If you have a busy life with lots of activity in it, it’s tough just to stop–or at least that is my experience. So I started cooking. Chopping veggies is kind of meditative for me, so I grabbed a rutabaga and a squash, neither an easy subject to tackle on a cutting board, and my favourite heavy knife, and spent the first 30 minutes of my silent retreat prepping them to roast in the oven. I had some lentils and rice simmering on the stove at the same time. And when I opened the veggie drawer in my fridge, I found some portobello mushrooms that needed attention and got it in the form of sauteed portobellos with a soy-maple glaze. Okay, so dinner was on its way. While I waited for everything to cook, I snapped a few pictures of fresh flowers, one of my favourite photo subjects.
Next up: mindful eating.
By the time I finished dinner, it was already almost 9. Still not ready to sit quietly in meditation, I took out my adult colouring book. I’m not artistic but I absolutely adore colour. I started a page that said: “Today is going to be awesome” with full confidence that it contained an accurate prediction about tomorrow.
Without belabouring every moment, I can tell you that it was the best thing I’ve done for myself this month. By the end of the first evening, my mind had quieted. It felt good to go to bed (after a leisurely soak in the tub) without having to set an alarm. I almost always have a Saturday morning yoga commitment and Sunday run, so there is rarely a day when I don’t need to get up for something. I lay in bed that Saturday and just luxuriated for a little longer than normal.
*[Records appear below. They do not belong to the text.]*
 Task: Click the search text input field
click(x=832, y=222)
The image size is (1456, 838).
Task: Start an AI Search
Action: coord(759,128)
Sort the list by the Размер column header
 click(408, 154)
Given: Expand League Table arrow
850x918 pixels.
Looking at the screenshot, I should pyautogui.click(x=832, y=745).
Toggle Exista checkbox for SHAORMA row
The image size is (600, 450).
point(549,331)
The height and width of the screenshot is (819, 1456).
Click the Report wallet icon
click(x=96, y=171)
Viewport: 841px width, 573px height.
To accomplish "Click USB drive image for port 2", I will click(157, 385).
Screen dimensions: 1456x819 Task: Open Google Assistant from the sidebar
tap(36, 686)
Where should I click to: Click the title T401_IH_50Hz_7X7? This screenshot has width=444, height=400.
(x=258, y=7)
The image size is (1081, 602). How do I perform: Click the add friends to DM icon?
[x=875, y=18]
Then I got up and sat in meditation for 30 minutes and followed that with some candid and much-needed journalling. I didn’t do a whole lot of anything that day — a bit more colouring, a bit more photography, some reading, several timed meditation sessions, a 30-minute run. I’d wanted a nap but I think by the afternoon my mind felt so quiet and I was at peace and feeling rested, so I didn’t feel the need. And that was after less than 24 hours.
By the time the clock was approaching 7 p.m. (and I did have a 7 p.m. commitment), I was so into my retreat that I didn’t want it to end. But I did one more meditation, a bit of journalling on my experience, silently expressed gratitude for the opportunity, and left the house to celebrate an occasion with friends.
If you think you’d like to try this, just google “planning a home silent retreat” or something like that and a few articles will come up. I used “How to Create An Amazing Silent Retreat at Home” as my rough guide. The whole thing felt like a loving thing to do for myself and I will be doing it again.